Cardiac Rehab After Acute MI Linked to Improved Survival, Medication Adherence

In older patients who have had an acute MI, cardiac rehabilitation is strongly associated with improved survival and fewer readmissions, according to a registry study published online August 7, 2015, ahead of print in the American Heart Journal. Attending more rehab sessions also boosts medication adherence.

Take Home:  Cardiac Rehab After Acute MI Linked to Improved Survival, Medication Adherence

Jacob A. Doll, MD, of the Duke Clinical Research Institute (Durham, NC), and colleagues looked at 36,376 patients 65 years or older who were enrolled between 2007 and 2010 in the National Cardiovascular Data Registry ACTION Registry-Get With The Guidelines database and were referred for cardiac rehabilitation.

Overall, 32.6% of patients participated in at least 1 rehabilitation session. The median number of sessions attended was 26, with higher participation more likely among men, STEMI patients, and those with fewer comorbidities and less prior revascularization.

Analysis of a subset of 8,391 patients with Medicare Part D prescription coverage—37% of whom participated in cardiac rehabilitation—showed that at 1 year, two-thirds of patients remained adherent to evidence-based secondary prevention medications. Those who attended 26 or more sessions were more likely to have kept taking P2Y12 inhibitors and beta-blockers than patients who attended fewer sessions.
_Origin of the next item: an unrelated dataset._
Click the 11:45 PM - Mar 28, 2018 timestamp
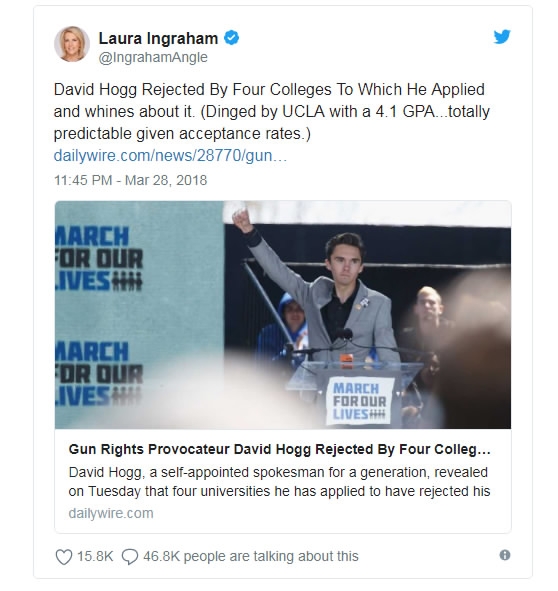This screenshot has width=558, height=591. [130, 180]
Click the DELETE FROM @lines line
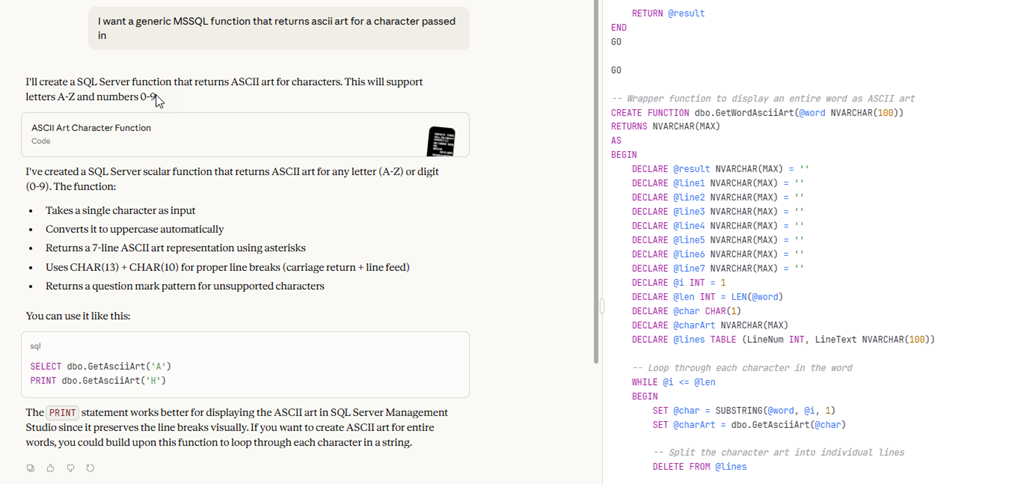Viewport: 1024px width, 484px height. (x=699, y=466)
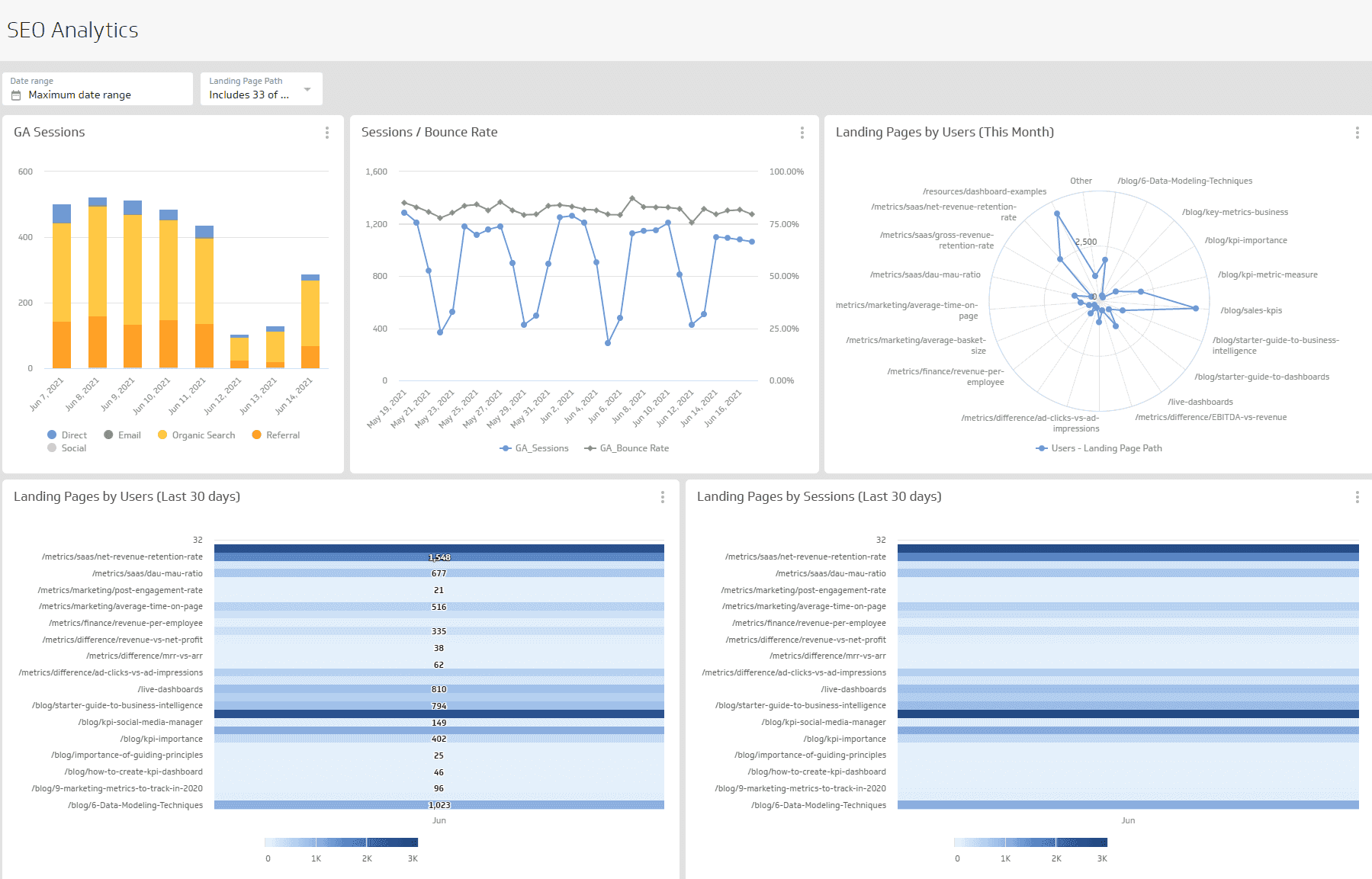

No difference based on rehab attendance was seen for adherence to statins or ACE inhibitors/angiotensin receptor blockers (table 1).

Table 1. Cardiovascular Medication Adherence at 1 Year, by Cardiac Rehab Attendance

In addition, the degree of participation in rehabilitation correlated with improvement in outcomes. For every 5 additional sessions a patient attended beyond an initial session, the risks of mortality, MACE (death, readmission for MI, stroke, or revascularization), and a composite of death or readmission were reduced at 1 year (table 2).
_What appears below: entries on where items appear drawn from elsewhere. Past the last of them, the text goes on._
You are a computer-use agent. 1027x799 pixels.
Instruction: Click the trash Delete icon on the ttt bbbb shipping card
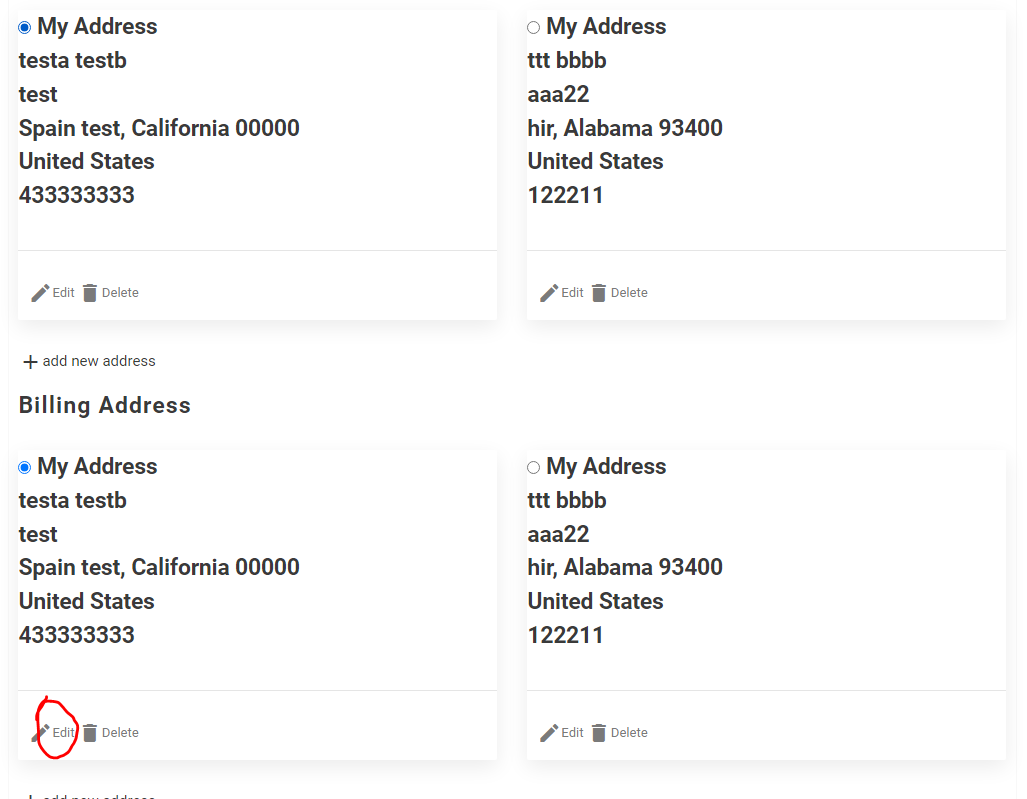[x=601, y=292]
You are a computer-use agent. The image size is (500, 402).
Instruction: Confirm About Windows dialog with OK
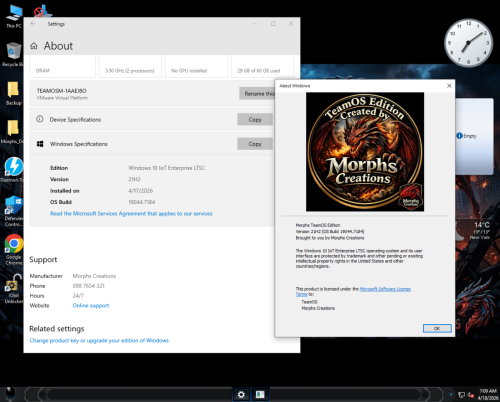tap(437, 328)
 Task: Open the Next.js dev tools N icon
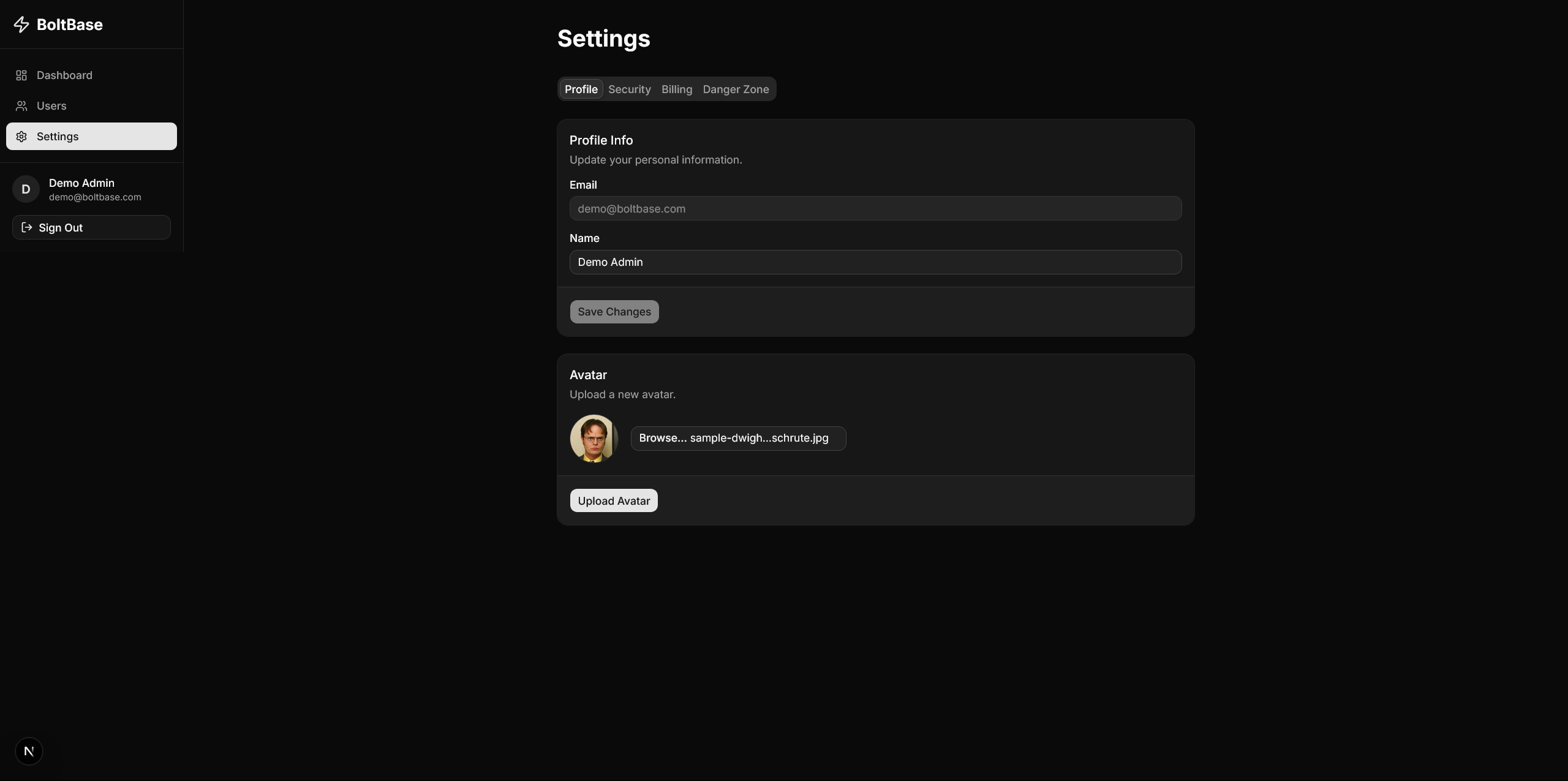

 Table 2. Impact of Cardiac Rehab on Clinical Outcomes at 1 Year

Randal J. Thomas, MD, of the Mayo Clinic (Rochester, MN), told TCTMD in an email that the observational study adds to the growing evidence base showing the importance of cardiac rehabilitation.
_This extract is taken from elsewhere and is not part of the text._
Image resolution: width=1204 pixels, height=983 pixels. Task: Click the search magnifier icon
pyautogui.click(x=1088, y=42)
“Patients who participate in cardiac rehabilitation after a cardiac event are more likely to live longer, feel better, and stay out of the hospital than patients who don’t participate,” Dr. Thomas said.

Catalyst for More Use of Rehab

According to a companion study by Dr. Doll and colleagues, only about one-third of eligible older patients choose to participate in cardiac rehabilitation, and only approximately one-quarter of those complete all 36 recommended sessions. Data from the current study “will be an additional piece of evidence to push for higher utilization rates and higher program attendance for patients who have had a recent cardiac event,” Dr. Thomas said.

Dr. Doll agreed in an email with TCTMD, adding that even in the contemporary era of acute MI treatment and even among the oldest patients, cardiac rehabilitation plays an important role in the recovery process.

“We know from prior studies that exercise is very important after MI, and that could be the dominant driver of improved outcomes,” he said. “However, our study also found that patients who attend more sessions are more likely to be adherent to their secondary prevention medications. This indicates that encouraging healthy lifestyles and medication adherence may also be important in improving outcomes.”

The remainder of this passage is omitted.